▶ _Task requirements_
**1)** In the mailing-list reply about compression dictionaries, why does Brotli's second, denser way of using a static dictionary save bits? Answer in one to three sentences.
**2)** Return the passage of the mailing-list reply about compression dictionaries from "Re: New Version" to "to December 2016)" word for word.
**3)** According to the mailing-list reply about compression dictionaries, which set of sites were the static dictionaries generated from?

Re: New Version Notification for draft-vkrasnov-h2-compression-dictionaries-01.txt from Vlad Krasnov on 2016-11-02 (ietf-http-wg@w3.org from October to December 2016)

From: Vlad Krasnov <vlad@cloudflare.com>
Date: Wed, 2 Nov 2016 14:19:39 -0700
To: Jyrki Alakuijala <jyrki@google.com>
Cc: HTTP Working Group <ietf-http-wg@w3.org>
Message-Id: <7DE838F0-916A-4F92-9631-2C0C1073AFF6@cloudflare.com>

> Brotli has two separate ways of using a static dictionary. The first way is the traditional way that zlib supports. The current custom dictionary interface in brotli supports this method.

I tested Brotli with the traditional approach for both static and dynamic dictionaries, and the gains are much higher than those of deflate, I guess thanks in part to the much larger window.

For my current study on static dictionaries I generated dictionaries using a tool I wrote https://github.com/vkrasnov/dictator <https://github.com/vkrasnov/dictator> from the Alexa top 500, based on content-encoding. It is optimized for deflate, and there are things to improve there yet.

A bug plus it that the same dictionary is beneficial for both deflate and Brotli, or even LZMA as a matter of fact.

> The second way is denser. It allows for every pair of (length, distance) to point to a unique dictionary sequence. Because of this, dictionary sequences that point to length N strings would save log2(N) bits in distance specification in comparison to traditional dictionaries.

The second way is more expensive in terms of performance, but I suppose if you can generate static dictionaries only once, you only need to consider the cost of dictionary lookup.

The larger problem is that then we will have to support different dictionaries for different algorithms. We can do it, if like Martin suggested we have a versioning system for the dictionaries.

Another question then: do we support simultaneous use of dynamic and static dictionaries, which would only work with Brotli?

> The second way allows for about 3 % increase in compression density in comparison to the first way, or alternatively one can reach to same compression density by using smaller dictionaries (possibly about half the size).

My main goal here is to allow for efficient recompression on the fly even for static, or previously compressed, content. Using dynamic dictionaries, lets you compress/re-compress very well with lower compression setting, really fast.

For example if you already have a stream compressed with gzip, is it worth it for you to recompress it to brotli? When you use dynamic dictionaries (with the simple static dictionaries) the answer is definitely yes.

Received on Wednesday, 2 November 2016 21:20:14 UTC

▶ _Data segment_
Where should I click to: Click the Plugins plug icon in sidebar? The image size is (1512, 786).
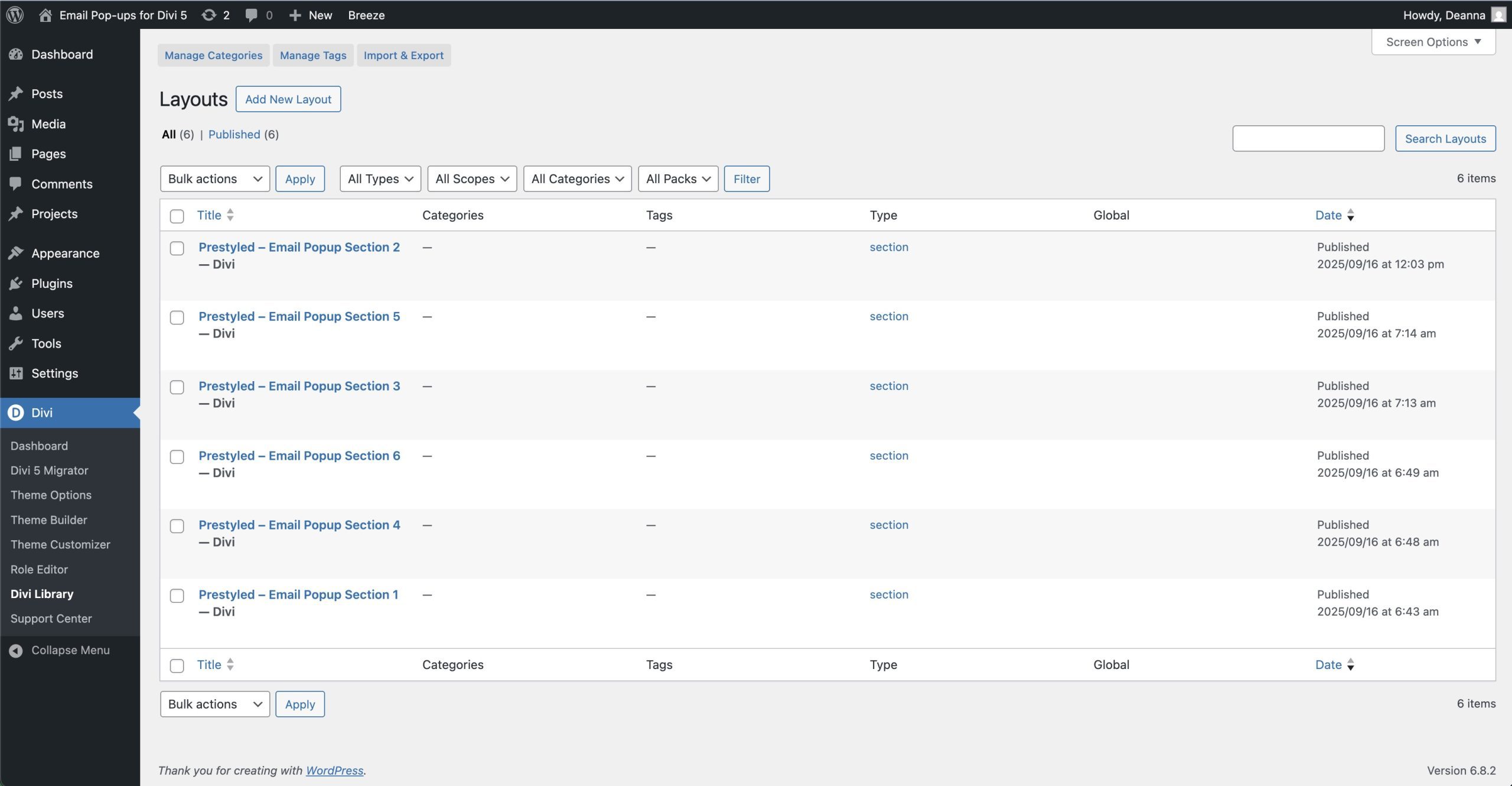[x=16, y=284]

▶ _Task results_
**1)** In the second way, every pair of (length, distance) points to a unique dictionary sequence. Because of this, a sequence that points to a string of length N saves log2(N) bits in the distance specification compared with a traditional dictionary.

**2)**
Re: New Version Notification for draft-vkrasnov-h2-compression-dictionaries-01.txt from Vlad Krasnov on 2016-11-02 (ietf-http-wg@w3.org from October to December 2016)

**3)** The Alexa top 500.